- [YOUR TASK]: Print every line of the listing below word for word, and leave the pictures out of your answer.

- [INPUT ROWS]:
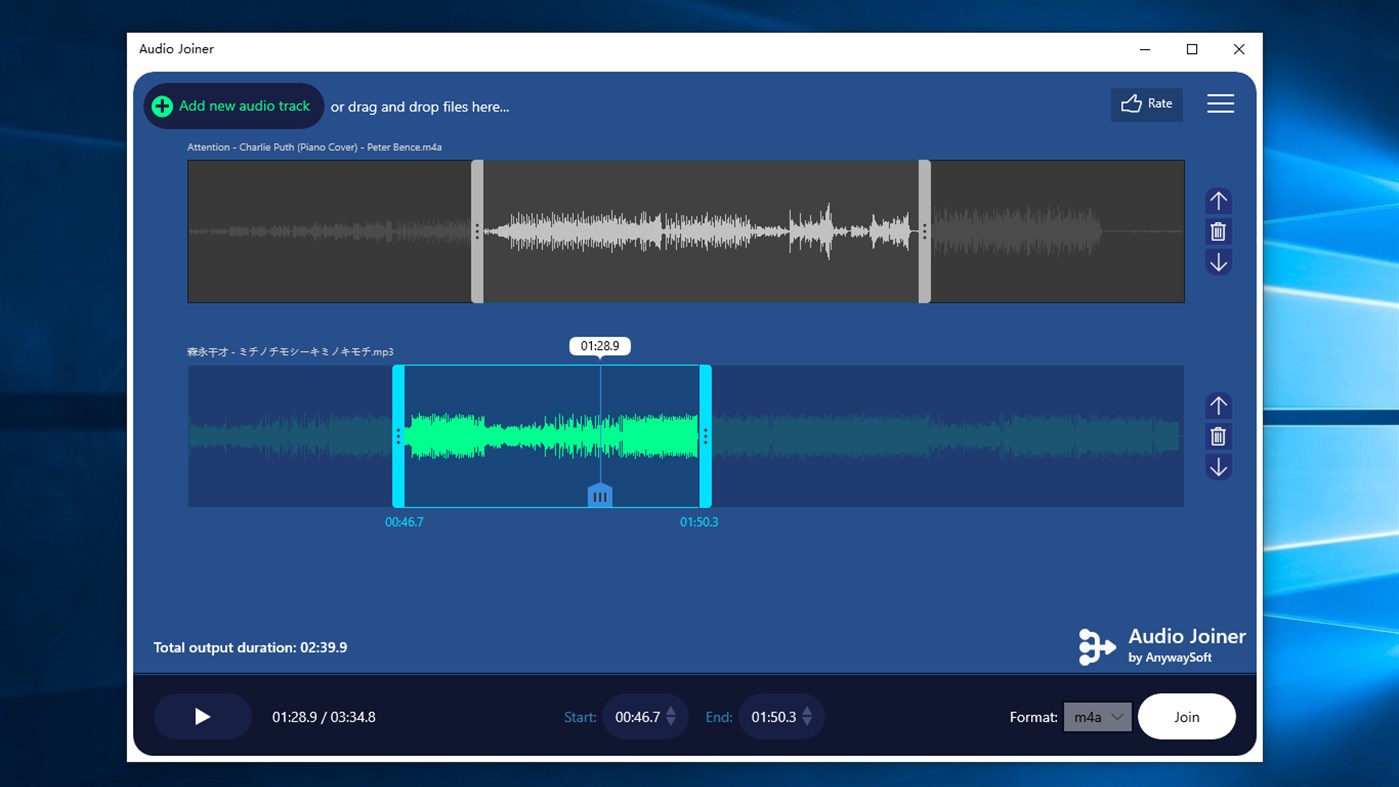Click the left trim handle on first track
This screenshot has height=787, width=1399.
[477, 231]
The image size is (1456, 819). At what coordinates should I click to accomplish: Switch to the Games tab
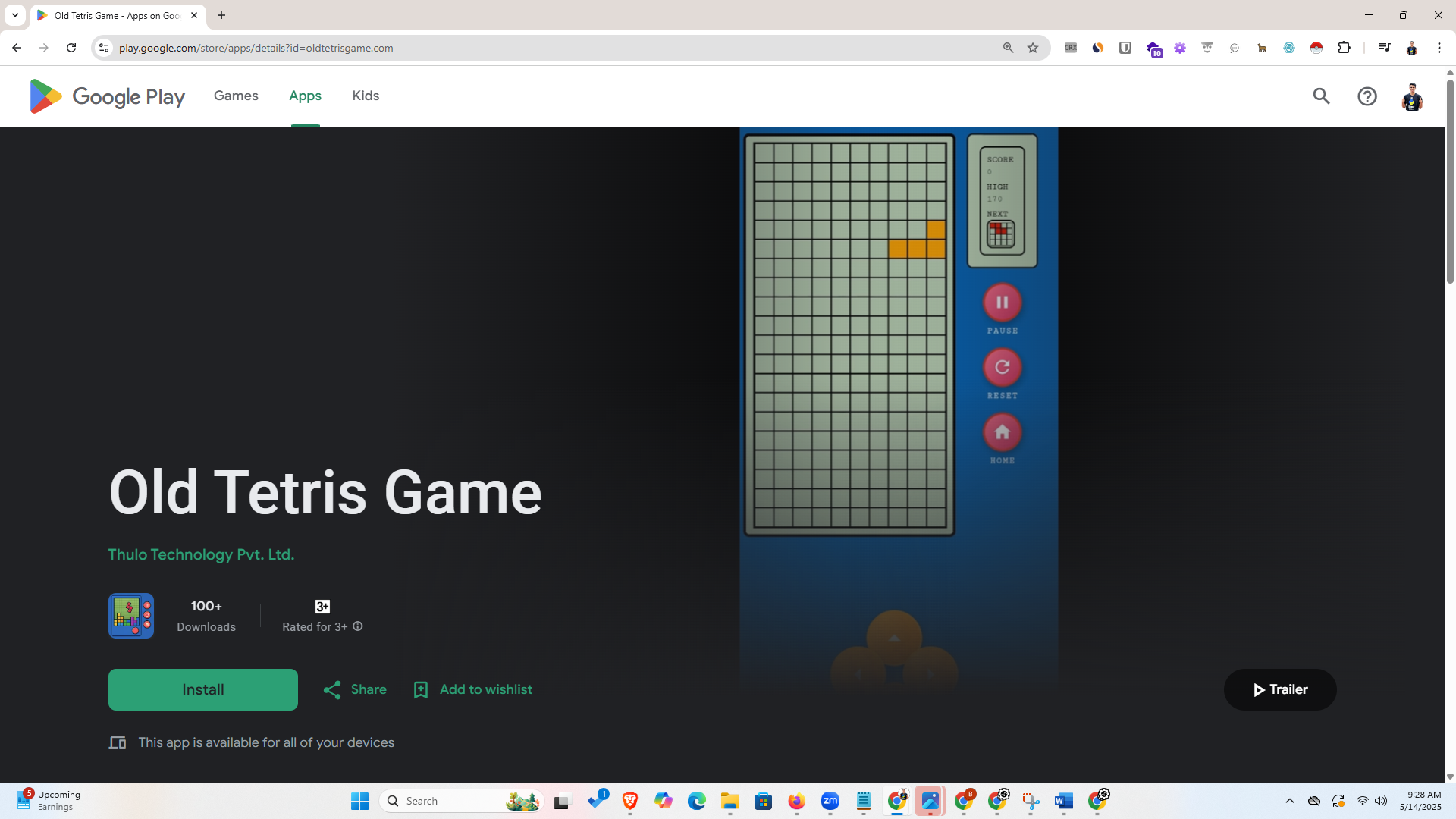tap(236, 96)
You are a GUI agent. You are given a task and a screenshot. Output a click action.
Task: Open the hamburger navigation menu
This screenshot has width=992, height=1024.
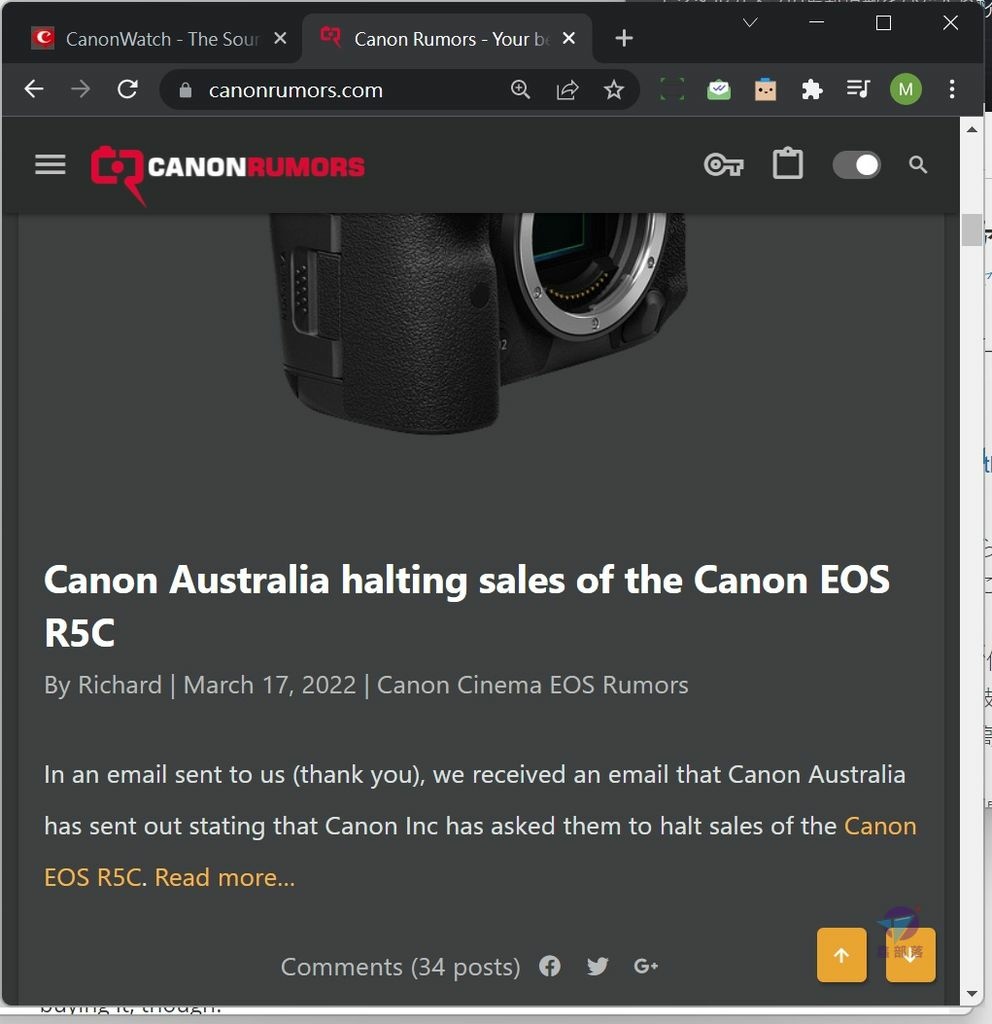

- [ANSWER TO THIS EXERCISE]:
Click the left trim handle on first track
This screenshot has height=787, width=1399.
[477, 231]
The image size is (1456, 819). At what coordinates should I click to accomplish: Switch to the Games tab
tap(236, 96)
You are a GUI agent. You are given a task and a screenshot. Output a click action.
Task: Open the hamburger navigation menu
This screenshot has width=992, height=1024.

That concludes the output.